Passage fourni |

»»

Le 20 décembre 1869, décision ministérielle rendue sur l'avis conforme du conseil des ponts et chaussées, portant dans ses motifs que le maintien du barrage au niveau fixé par l'arrêté de 1867, justifié déjà par l'importance de l'industrie de Lassalle, au point de vue du travail et de la prospérité du pays, emprunte aujourd'hui un caractère d'utilité publique au projet d'irrigation de la plaine de Sainte-Marie d'Oloron. Le dispositif était ainsi conçn: a Art. 1er. Le recours de M. de Supervielle contre l'arrêté du préfet des Basses-Pyrénées, en date du 23 juillet 1867, est rejeté. En conséquence cet arrêté est maintenu, et il est pris acte de la déclaration du sieur Lassalle, donnant son consentement à la dérivation de 2 mètres cubes d'eau par seconde en amont de son barrage, pour l'irrigation de la plaine de SainteMarie d'Oloron. Art. 2. M. de Supervielle est renvoyé à faire valoir devant l'autorité judiciaire les droits qu'il peut prétendre avoir contre le sieur Lassalle, pour inexécution par ce dernier de la transaction intervenue entre eux, le 6 août 1864. »

««

Données fournies |
»»

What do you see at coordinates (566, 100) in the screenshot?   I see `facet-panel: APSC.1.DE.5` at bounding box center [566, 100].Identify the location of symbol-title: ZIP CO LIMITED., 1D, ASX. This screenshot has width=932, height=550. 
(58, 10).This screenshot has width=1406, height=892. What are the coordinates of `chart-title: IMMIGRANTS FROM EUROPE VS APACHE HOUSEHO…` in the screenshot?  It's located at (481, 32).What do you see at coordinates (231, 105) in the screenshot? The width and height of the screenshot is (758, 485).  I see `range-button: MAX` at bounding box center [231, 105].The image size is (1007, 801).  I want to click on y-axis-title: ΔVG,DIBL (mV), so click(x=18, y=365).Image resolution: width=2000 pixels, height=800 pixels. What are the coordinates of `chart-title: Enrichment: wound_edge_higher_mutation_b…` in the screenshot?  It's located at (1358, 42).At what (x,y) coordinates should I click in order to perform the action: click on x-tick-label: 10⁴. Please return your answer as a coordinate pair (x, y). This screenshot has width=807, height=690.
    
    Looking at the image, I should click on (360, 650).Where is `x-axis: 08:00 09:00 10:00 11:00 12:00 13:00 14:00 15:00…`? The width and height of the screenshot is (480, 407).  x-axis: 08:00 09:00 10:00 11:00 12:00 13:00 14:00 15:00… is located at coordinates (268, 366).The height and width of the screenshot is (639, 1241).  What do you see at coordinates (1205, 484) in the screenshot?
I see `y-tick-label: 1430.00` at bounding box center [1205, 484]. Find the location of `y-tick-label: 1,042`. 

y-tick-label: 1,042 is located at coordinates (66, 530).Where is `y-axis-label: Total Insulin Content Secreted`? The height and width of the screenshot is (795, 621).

««

Consignes | Relevez toutes les dates complètes (jour, mois et année) qui figurent dans le passage sur le barrage de Lassalle.

Réponse |
- 20 décembre 1869
- 23 juillet 1867
- 6 août 1864